→ **ACTIVITY**:
Please print the entries exactly, omitting each image.

(Stored records)
----------

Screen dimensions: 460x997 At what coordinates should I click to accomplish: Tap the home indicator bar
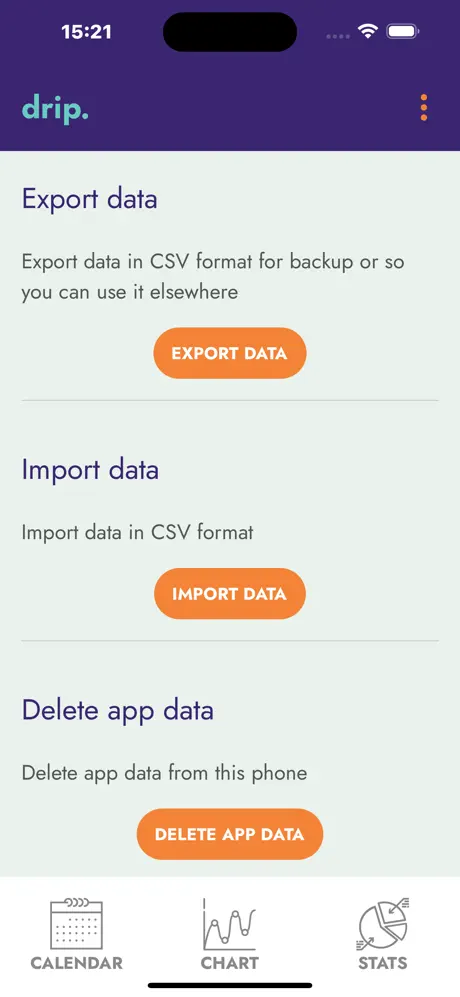pyautogui.click(x=230, y=986)
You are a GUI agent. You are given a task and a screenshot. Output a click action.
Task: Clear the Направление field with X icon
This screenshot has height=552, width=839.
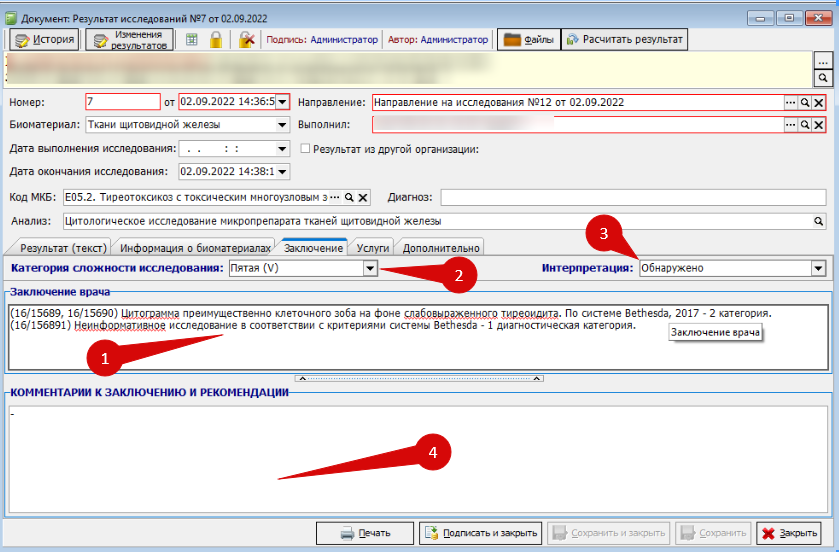[x=819, y=102]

----------

→ **TASK SOLUTION**:
Screen dimensions: 460x997 At what coordinates should I click to accomplish: Tap the home indicator bar
pyautogui.click(x=230, y=986)
You are a GUI agent. You are given a task and a screenshot. Output a click action.
Task: Clear the Направление field with X icon
This screenshot has height=552, width=839.
[x=819, y=102]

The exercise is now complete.